期刊
JOURNAL OF ANTIMICROBIAL CHEMOTHERAPY
卷 65, 期 6, 页码 1276-1285出版社
OXFORD UNIV PRESS
DOI: 10.1093/jac/dkq088
关键词
bloodstream infections; critically ill patients; prevalence; antibiotic strategy
资金
- Pfizer
- Gilead
The lack of prospective, randomized, controlled trial data to guide optimal antibiotic use in bacteraemic critically ill patients has led to a wide variety of strategies and major issues with drug resistance. We therefore prospectively investigated the epidemiology of bacteraemia and fungaemia in intensive care units (ICUs); and the impact of timing, type and appropriateness of antibiotic intervention. We conducted a multinational, multicentre, prospective observational study in 132 ICUs from 26 countries with no interventions. 1702 patients [European (69.6%), Australasian (12.2%), South American (8.3%) and Asian (9.9%)] developed 1942 bacteraemic episodes over the study period. Mortality rates were similar for those receiving empirical (40.5%), semi-targeted (37.6%) or fully targeted (33.3%) antibiotic therapy (P = 0.40), and in those initially receiving broad- (39.3%) or restricted-spectrum (39.1%) therapy (P = 0.94). First-line therapy was effective in terms of the antibiogram (where available) in 70.4% of cases. This in vitro susceptibility ranged from 76.3% for broad-spectrum antibiotics to 46.3% for restricted-spectrum antibiotics (P < 0.0001).

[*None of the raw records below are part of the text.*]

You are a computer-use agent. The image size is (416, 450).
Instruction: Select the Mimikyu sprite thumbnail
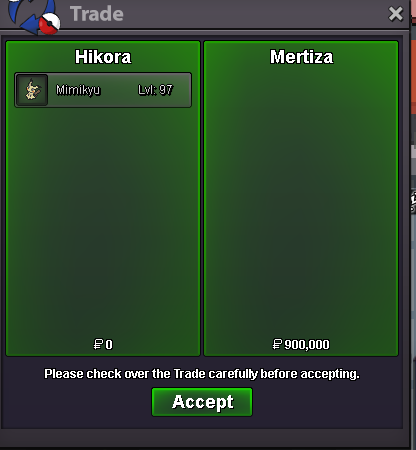pos(32,90)
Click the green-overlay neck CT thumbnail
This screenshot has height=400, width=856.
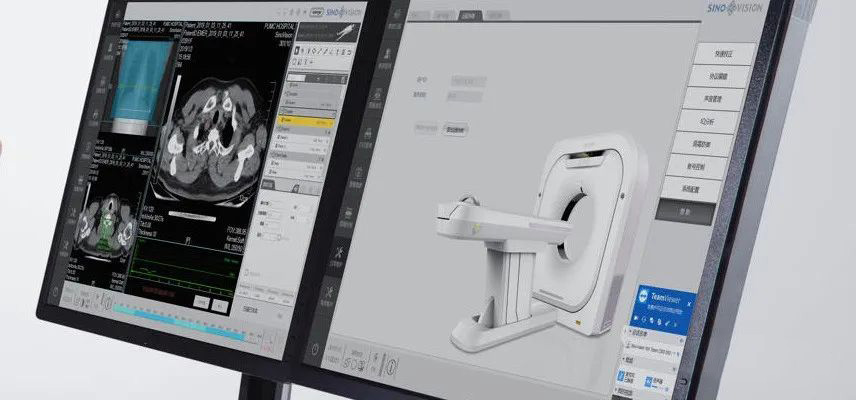(105, 224)
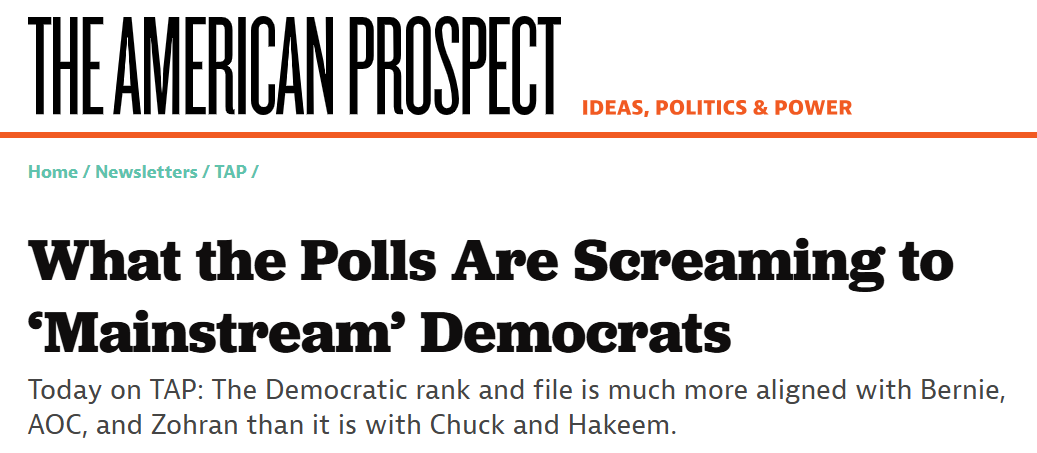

However, no antibiotic policy-associated variable, including in vitro susceptibility (odds ratio 0.89, 95% confidence interval 0.61-1.30), was a statistically significant predictor of mortality. We could not show an impact of antibiotics on mortality in critically ill patients, despite in vitro activity and early commencement. Randomized, multicentre trials are urgently needed to establish the appropriate duration, timing and combinations of antibiotics that will both optimally treat infection and minimize development of resistance and other complications.